| DoctorHelps | Oral Surgery & Maxillofacial Surgery
1. You want a plastic surgeon - not a doctor professing to be one - but a real one. You want a doctor who is legally recognized as an expert, who has successfully completed the rigorous training and testing process required to receive the honor of being called a board certified plastic surgeon. The internationally recognized institution for board certification - The American Board of Plastic Surgery (ABPS) is the only name you need to know. But write it down and be on your guard - similar appearing or similar sounding "credentials" may be thrown your way. Remember: ABPS certified. Listed below are my personal recommendations of the most reliable and useful website resources for easily finding, locating and getting some preliminary information on the ABPS certified plastic surgeons in your area.
2. Make a list - contact information and websites - of at least ten prospective plastic surgeons - more if you have the energy! And now it's "internet research" time. The doctors' websites should create an impression, one way or another, and should begin to give you a general feeling of whether you would want to go for a visit. Check into the site content, before and after photos, etc. regarding the procedures or areas of the body you are interested in. What does it seem like they emphasize? Practices rarely highlight/spotlight the things that they rarely do. Comparing the websites can also reveal differences in style, experience, and focus. Trim your list down accordingly. "Rating" and review sites may not be so great - the "information" appearing there is often biased and can be of questionable legitimacy. If you look any of these "reviews" over, take time to read them carefully and thoroughly and try to form your opinion accordingly. Often you will find that there is actually more value to what is written "between the lines".
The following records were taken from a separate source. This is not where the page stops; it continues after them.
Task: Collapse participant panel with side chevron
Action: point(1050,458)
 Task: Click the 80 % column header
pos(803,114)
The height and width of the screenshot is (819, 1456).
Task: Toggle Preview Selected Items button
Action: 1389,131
3. Schedule appointments with at least three of the plastic surgeons from your list - which should be a bit shorter after completing step 2 above! The scheduling experience itself should be a positive one or you can trim the list further. A good practice provides for a good experience from beginning to end - that includes your first phone call and scheduling. During your office visit, from the moment you arrive, you should start to get an impression. Does this seem like the place and doctor I want to go to? Have they impressed me with their professionalism and courtesy? Any "bad vibes"? Don't go forward with your plans with any doctor (no matter what the other positives might be) if you have any "bad vibes". Contrast and compare your visits and trim the list again. Hopefully, you've ended up with at least one doctor who could be the right one for you. Even so, you should go back for a second consult. They never select the high-end executives for the big job with just one interview, why should you? The job you're hiring for is even more important! Good luck!